Pupil sizes and accommodation amplitudes of eyes treated with 0.05% topical atropine and untreated eyes were significantly different (pupil size: 7.4 ± 0.9 mm compared to 4.6 ± 1.0 mm, p < 0.0001, Fig. 1a; accommodation amplitude: 7.0 ± 2.6 D compared to 11.2 ± 4.9 D, p < 0.001, Fig. 1b). However, near vision was almost unaffected in the treated compared to the untreated eyes (0.04 ± 0.16 logMAR compared to − 0.01 ± 0.16 logMAR, p = 0.24, Fig. 1c). Anisocoria, as well as difference of accommodation amplitude, respectively, near vision, between treated and untreated eye was not influenced by iris color (all p > 0.54). No topical side effects such as conjunctival redness or other changes were observed. Twelve children (63%, light/dark iris color 3/9) complained of visual impairment or reading difficulties, and seven (37%, light/dark iris color 6/1) had no symptoms related to the therapy. None of the children reported eye burning, diplopia, light sensitivity or glare.

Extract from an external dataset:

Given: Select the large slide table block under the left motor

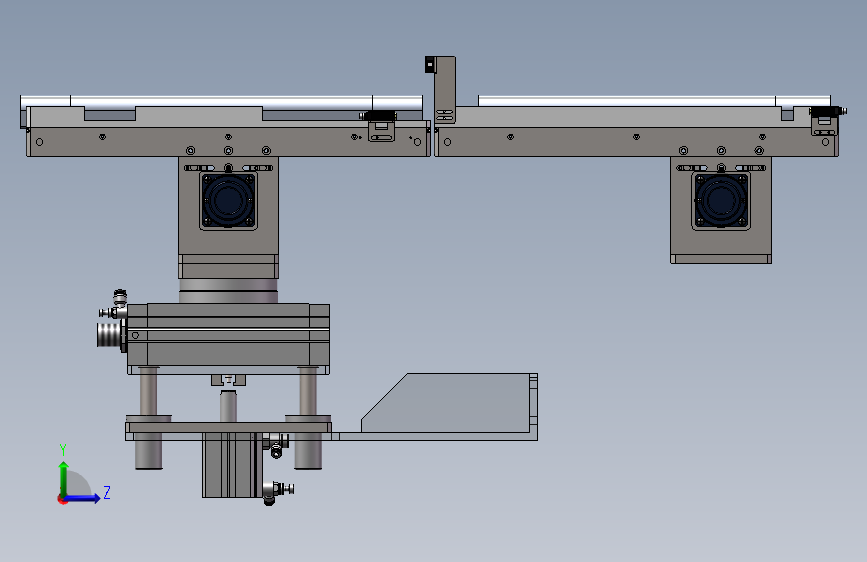Looking at the screenshot, I should tap(228, 335).
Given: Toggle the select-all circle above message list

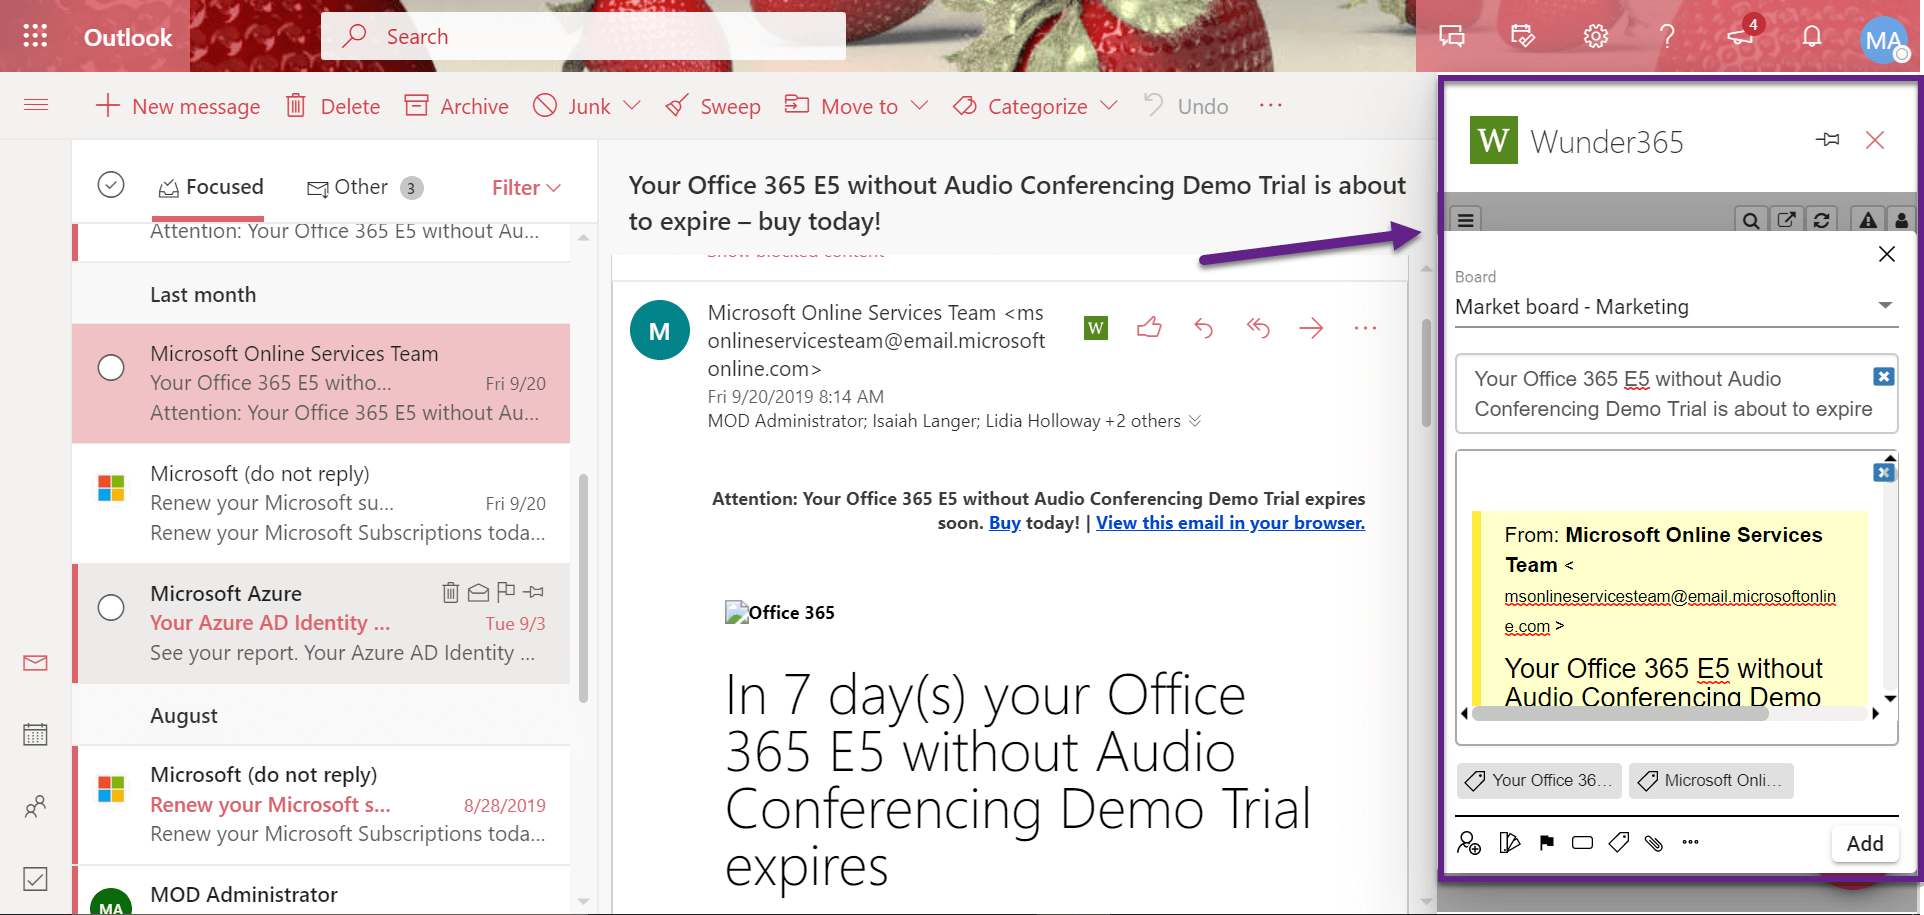Looking at the screenshot, I should point(111,185).
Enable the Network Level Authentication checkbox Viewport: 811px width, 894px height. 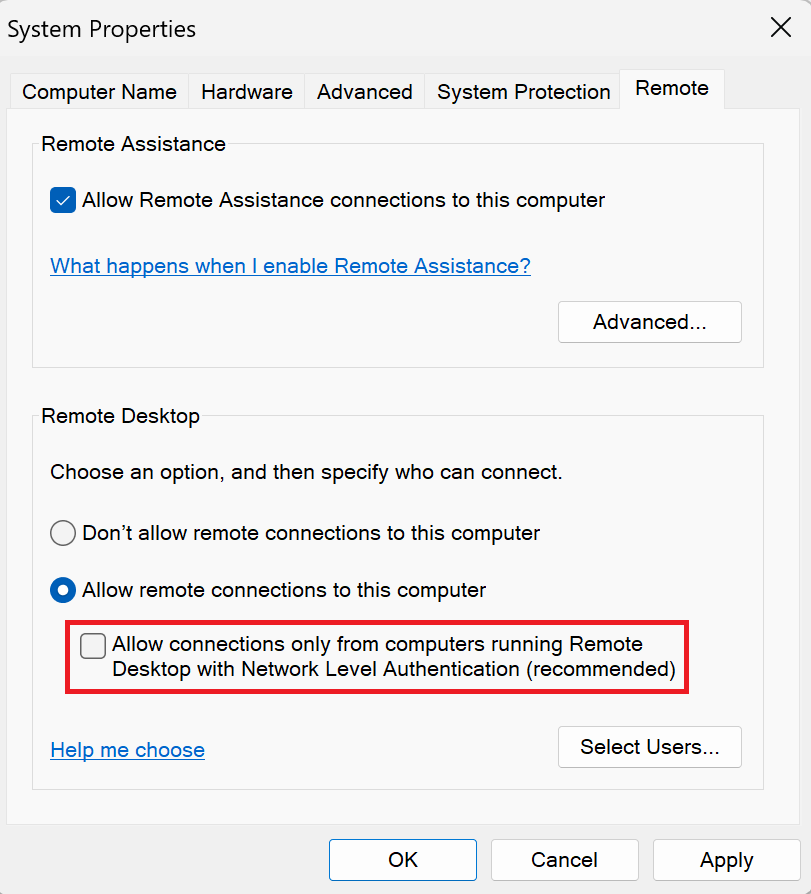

Compared to our previously published data of a cohort treated with 0.01% atropine [17] and adjusting for age, iris color and sex, children treated with 0.05% atropine showed significant differences in anisocoria (2.9 ± 1.1 mm compared to 0.8 ± 0.7 mm, p < 0.0001, Fig. 2a) and loss of accommodation amplitude (− 4.2 ± 3.8 D compared to − 0.05 ± 2.5 D, p < 0.01, Fig. 2b). Regarding loss of near vision, no difference between both cohorts could be detected (0.05 ± 0.06 logMAR compared to − 0.01 ± 0.06 logMAR, p = 0.26, Fig. 2c).